Recent changes to the NHS raise the potential for health care providers to deny treatment based on an individual’s characteristics, such as their weight or whether they smoke. I think this calls for a reminder of the implications of discriminating in this way, and why, I think, we would do best to avoid it.
Public preferences
The NHS is paid for by the public, so we generally accept that it should do what the public wants (unless the public gets it wrong, of course). A growing body of literature exists on public preferences for the distribution of health care, and the ways in which people might like to discriminate; at least one review of the literature has existed since 2005. When it comes to organ transplantation, some people show a preference for the recipient to have not caused their own illness. Elsewhere, polls have found that around 40% of people would give priority to such individuals. Despite this representing a large minority it does not indicate wide public support for discrimination based on this. Dolan et al (2008) reported that people give 8% less weight to individuals whose illness can be partially attributed to their own lifestyle.

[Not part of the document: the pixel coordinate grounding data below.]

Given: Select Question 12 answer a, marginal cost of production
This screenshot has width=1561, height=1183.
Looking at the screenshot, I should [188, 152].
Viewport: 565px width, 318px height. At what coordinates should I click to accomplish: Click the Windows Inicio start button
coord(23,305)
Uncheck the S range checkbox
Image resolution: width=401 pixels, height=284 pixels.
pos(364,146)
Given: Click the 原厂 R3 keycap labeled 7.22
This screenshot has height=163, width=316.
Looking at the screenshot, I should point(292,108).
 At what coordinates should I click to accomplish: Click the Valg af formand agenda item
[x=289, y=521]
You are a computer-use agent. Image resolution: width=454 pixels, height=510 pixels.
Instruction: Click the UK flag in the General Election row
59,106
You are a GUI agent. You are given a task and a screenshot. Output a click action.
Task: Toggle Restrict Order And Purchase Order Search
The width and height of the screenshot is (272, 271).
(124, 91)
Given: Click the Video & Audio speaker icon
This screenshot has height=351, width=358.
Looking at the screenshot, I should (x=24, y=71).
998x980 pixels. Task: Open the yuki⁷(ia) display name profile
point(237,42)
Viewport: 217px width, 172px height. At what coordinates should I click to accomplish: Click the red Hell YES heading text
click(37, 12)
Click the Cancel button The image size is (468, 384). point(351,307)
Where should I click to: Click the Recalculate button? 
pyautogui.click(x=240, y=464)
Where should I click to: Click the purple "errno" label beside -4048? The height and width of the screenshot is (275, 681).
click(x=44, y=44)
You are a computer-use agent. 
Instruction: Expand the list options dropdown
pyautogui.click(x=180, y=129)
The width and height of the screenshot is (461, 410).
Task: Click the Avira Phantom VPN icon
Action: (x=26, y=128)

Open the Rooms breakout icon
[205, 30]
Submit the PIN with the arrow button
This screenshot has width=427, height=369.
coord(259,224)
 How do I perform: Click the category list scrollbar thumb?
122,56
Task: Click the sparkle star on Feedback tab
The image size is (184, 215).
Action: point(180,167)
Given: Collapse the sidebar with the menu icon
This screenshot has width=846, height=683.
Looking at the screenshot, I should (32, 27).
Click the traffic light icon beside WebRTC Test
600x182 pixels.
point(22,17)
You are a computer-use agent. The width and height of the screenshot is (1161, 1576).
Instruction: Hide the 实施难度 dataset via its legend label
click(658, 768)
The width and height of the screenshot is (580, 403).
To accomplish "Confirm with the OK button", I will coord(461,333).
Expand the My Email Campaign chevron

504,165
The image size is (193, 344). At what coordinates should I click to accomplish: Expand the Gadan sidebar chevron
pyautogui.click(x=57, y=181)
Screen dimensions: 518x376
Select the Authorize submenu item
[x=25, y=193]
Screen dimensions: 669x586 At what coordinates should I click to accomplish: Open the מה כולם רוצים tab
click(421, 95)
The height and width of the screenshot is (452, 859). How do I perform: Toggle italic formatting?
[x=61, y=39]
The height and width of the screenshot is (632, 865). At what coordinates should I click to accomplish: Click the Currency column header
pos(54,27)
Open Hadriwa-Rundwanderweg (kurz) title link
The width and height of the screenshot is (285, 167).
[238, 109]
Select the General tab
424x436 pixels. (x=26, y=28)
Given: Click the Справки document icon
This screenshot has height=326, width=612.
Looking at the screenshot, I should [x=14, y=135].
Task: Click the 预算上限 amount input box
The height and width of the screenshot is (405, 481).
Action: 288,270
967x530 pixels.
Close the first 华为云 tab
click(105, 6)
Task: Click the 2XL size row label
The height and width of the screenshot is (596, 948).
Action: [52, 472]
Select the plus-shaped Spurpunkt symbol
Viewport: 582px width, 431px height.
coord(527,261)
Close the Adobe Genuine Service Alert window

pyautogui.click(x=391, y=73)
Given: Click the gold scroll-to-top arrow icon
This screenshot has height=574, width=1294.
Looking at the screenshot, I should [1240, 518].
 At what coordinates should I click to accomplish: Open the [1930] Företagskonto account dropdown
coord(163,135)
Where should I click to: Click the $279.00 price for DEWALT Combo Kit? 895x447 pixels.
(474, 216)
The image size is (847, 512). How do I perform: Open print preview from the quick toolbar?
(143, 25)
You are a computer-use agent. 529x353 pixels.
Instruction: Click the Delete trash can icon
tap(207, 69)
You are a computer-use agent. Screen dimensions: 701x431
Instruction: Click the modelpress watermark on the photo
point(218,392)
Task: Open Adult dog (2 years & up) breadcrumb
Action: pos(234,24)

So, it is not clear that the public wants the NHS to discriminate in this way. If it were clear it would presumably be included in NICE guidance. However, cynical readers will of course recognise that such policies are driven by financial incentives rather than a desire to act in the public’s interest.
Efficiency
8% said Dolan and co. This suggests that, if an intervention is close to NICE’s threshold QALY value, it may be justifiable for the fat smokers to miss out. Afterall, their health gain is of a reduced value to society. However, the real efficiency question is whether individuals responsible for their own health problem are actually likely to have a smaller health gain from treatment. This is a very real possibility, as fat smokers are more likely to experience complications in treatment and whatnot. More research should explicitly consider the impact of individual characteristics on the cost-effectiveness of treatment. But people’s capacity to benefit from treatment could be influenced by many things. If we are to discriminate based on efficiency arguments then we must also discriminate between people based on race, age, sex, sexuality, occupation, where they live, and who-knows-what else.
For me, none of this matters. Clinicians can make judgements in individual cases, and it may be efficient to do so, but I find it hard to imagine a situation where discriminating against individuals based on arbitrary distinctions would increase efficiency. If you don’t treat the fat smokers they’ll probably get more ill. They’ll probably die young. When the cancer spreads and the myocardial infarctions become frequent, it’ll cost a lot to save their lives - a cost that just might have been avoided.